> WORK TO DO: Rewrite the rows from the line with "This screenshot has width=830, height=429." to the line with "[x=233, y=134]", changing "table row" to "table entry" and keeping everything else the same. Leave the pictures out of your answer.

> ITEMS:
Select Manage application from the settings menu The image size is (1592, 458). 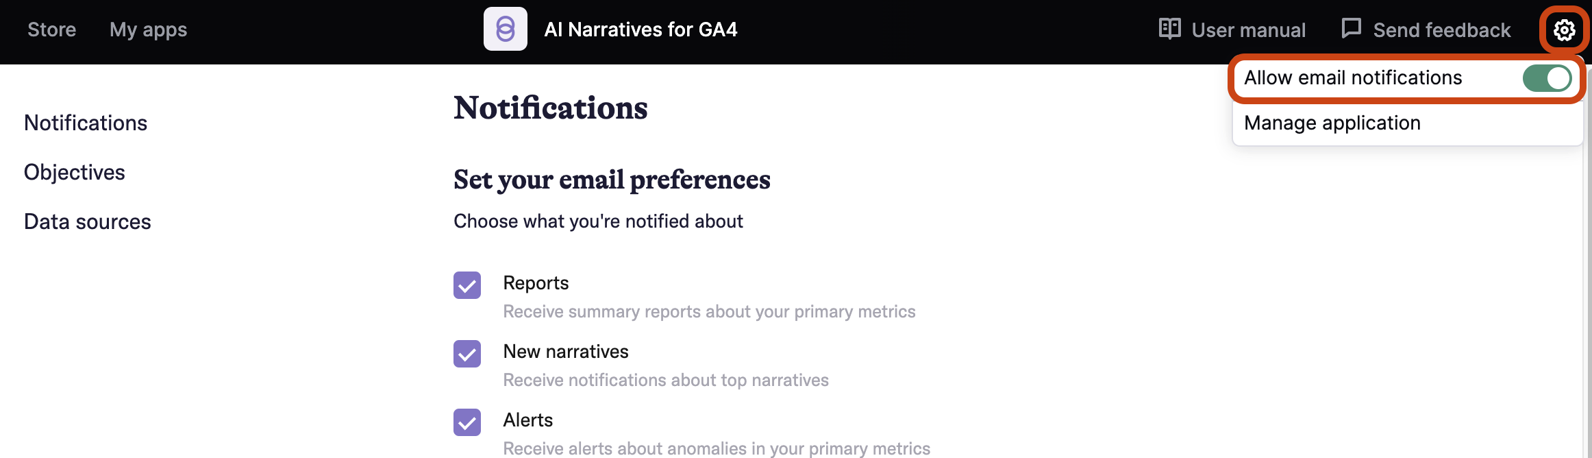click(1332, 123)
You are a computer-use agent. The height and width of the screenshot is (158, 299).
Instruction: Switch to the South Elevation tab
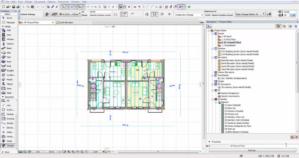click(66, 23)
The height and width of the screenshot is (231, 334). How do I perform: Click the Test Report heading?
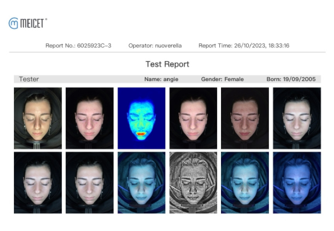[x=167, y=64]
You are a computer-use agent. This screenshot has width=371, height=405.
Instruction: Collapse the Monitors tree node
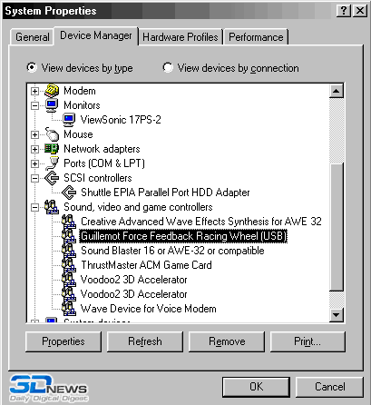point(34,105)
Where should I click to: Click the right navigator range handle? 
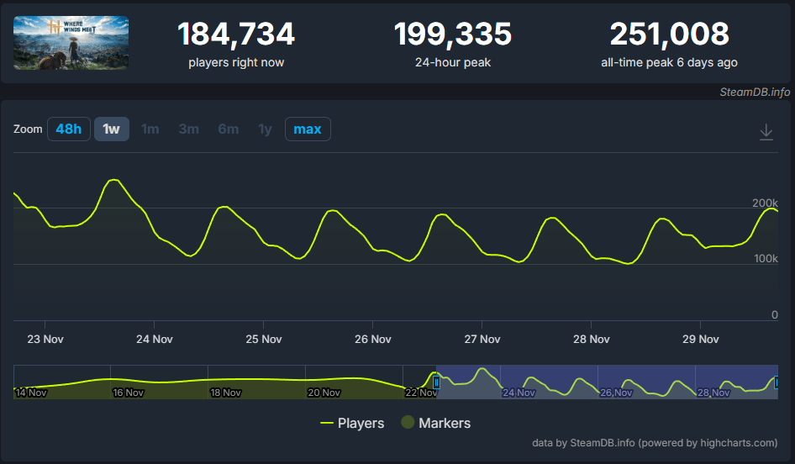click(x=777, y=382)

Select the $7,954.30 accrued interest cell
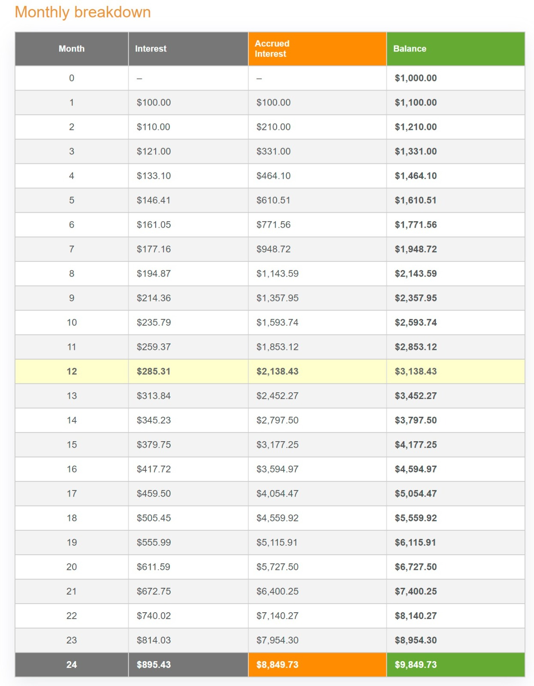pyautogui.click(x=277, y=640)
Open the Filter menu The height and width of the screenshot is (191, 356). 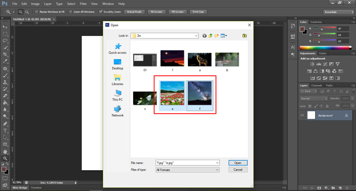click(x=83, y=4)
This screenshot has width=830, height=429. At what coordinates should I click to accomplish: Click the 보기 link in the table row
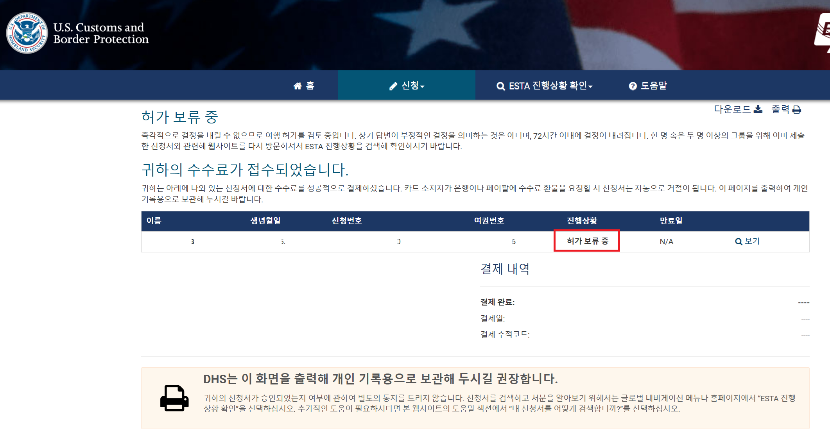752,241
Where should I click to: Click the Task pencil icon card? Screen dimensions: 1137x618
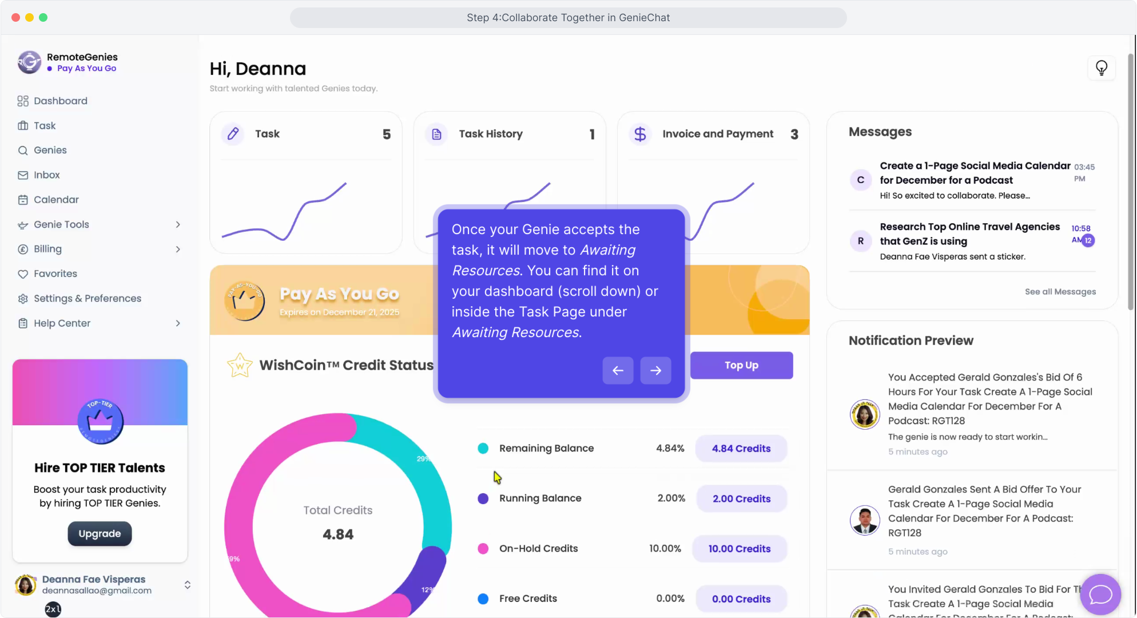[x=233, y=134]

---

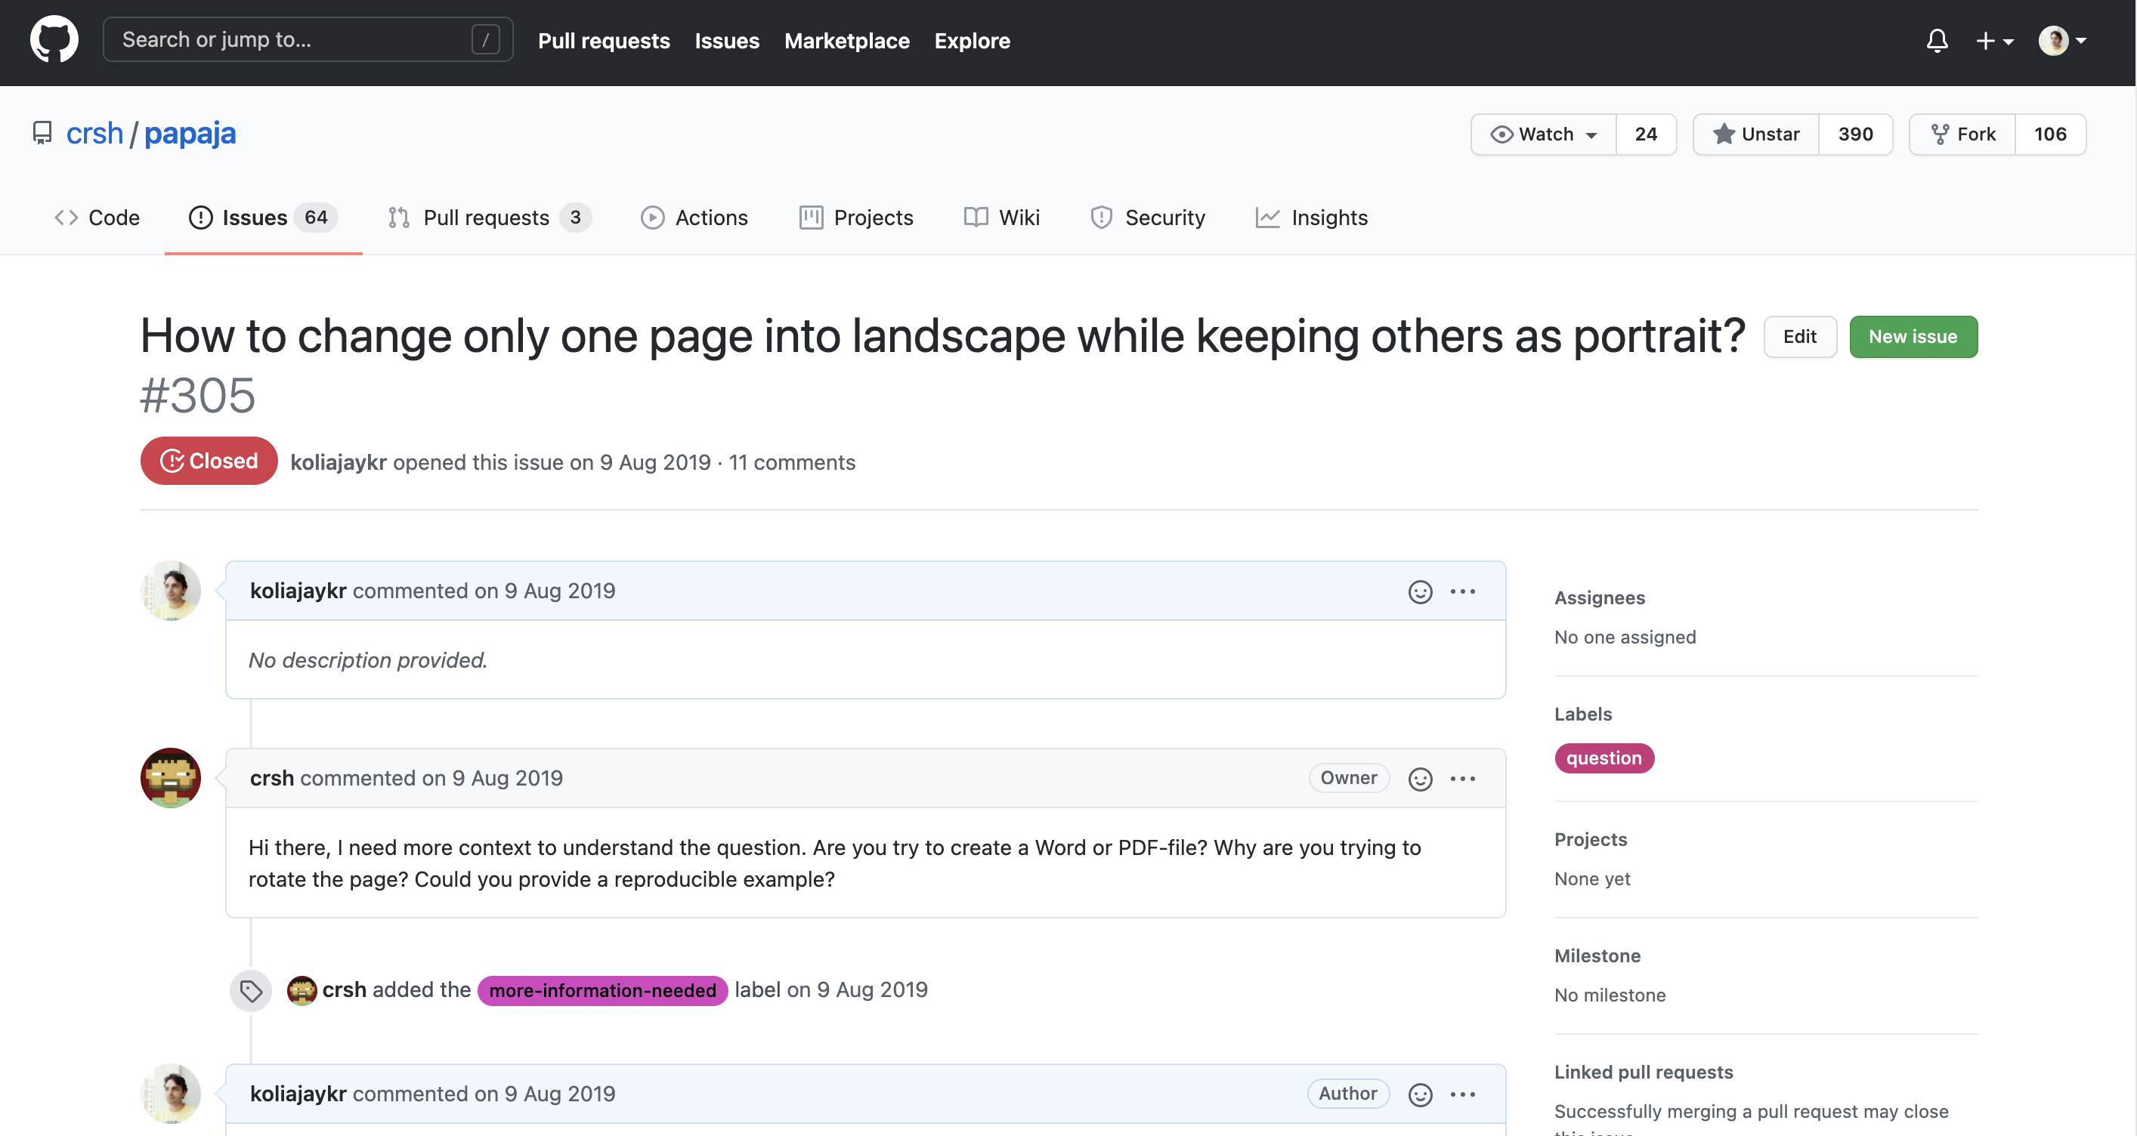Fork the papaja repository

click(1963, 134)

> TASK ANSWER:
This screenshot has width=830, height=429. At what coordinates should I click to accomplish: Click the 보기 link in the table entry
752,241
Where should I click to: Click the Task pencil icon card? Screen dimensions: 1137x618
[x=233, y=134]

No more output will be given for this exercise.